Input section start

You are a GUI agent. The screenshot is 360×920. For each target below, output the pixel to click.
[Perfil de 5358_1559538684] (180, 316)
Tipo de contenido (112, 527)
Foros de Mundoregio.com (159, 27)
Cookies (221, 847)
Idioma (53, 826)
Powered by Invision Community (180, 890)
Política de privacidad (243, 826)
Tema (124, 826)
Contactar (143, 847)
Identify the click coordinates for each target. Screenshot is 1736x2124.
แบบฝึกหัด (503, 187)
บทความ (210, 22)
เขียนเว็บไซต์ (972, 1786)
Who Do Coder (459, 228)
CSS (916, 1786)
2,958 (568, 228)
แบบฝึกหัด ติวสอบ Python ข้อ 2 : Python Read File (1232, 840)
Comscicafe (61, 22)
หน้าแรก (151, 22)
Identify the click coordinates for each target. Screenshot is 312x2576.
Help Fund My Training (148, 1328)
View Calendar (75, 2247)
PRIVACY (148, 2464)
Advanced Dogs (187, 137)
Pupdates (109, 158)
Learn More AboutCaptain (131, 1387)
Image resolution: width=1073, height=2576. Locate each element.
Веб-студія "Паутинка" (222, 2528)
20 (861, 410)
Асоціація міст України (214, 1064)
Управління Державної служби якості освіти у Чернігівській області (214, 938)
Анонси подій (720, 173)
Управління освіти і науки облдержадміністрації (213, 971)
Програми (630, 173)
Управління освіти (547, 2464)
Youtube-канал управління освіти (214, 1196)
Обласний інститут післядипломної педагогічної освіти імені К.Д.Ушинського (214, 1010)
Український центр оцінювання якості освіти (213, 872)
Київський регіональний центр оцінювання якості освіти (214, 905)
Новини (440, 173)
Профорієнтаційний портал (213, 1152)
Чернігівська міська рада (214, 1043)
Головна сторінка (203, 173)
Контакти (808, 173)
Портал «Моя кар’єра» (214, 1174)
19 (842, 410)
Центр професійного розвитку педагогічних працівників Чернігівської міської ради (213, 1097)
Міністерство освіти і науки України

Input section end

Exercise directions >>
The range runs from the line with "Youtube-канал управління освіти (214, 1196)" up to and including the line with "Новини (440, 173)" in the listing above; please write out exactly those lines and nothing more.

Response below >>
Youtube-канал управління освіти (214, 1196)
Обласний інститут післядипломної педагогічної освіти імені К.Д.Ушинського (214, 1010)
Український центр оцінювання якості освіти (213, 872)
Київський регіональний центр оцінювання якості освіти (214, 905)
Новини (440, 173)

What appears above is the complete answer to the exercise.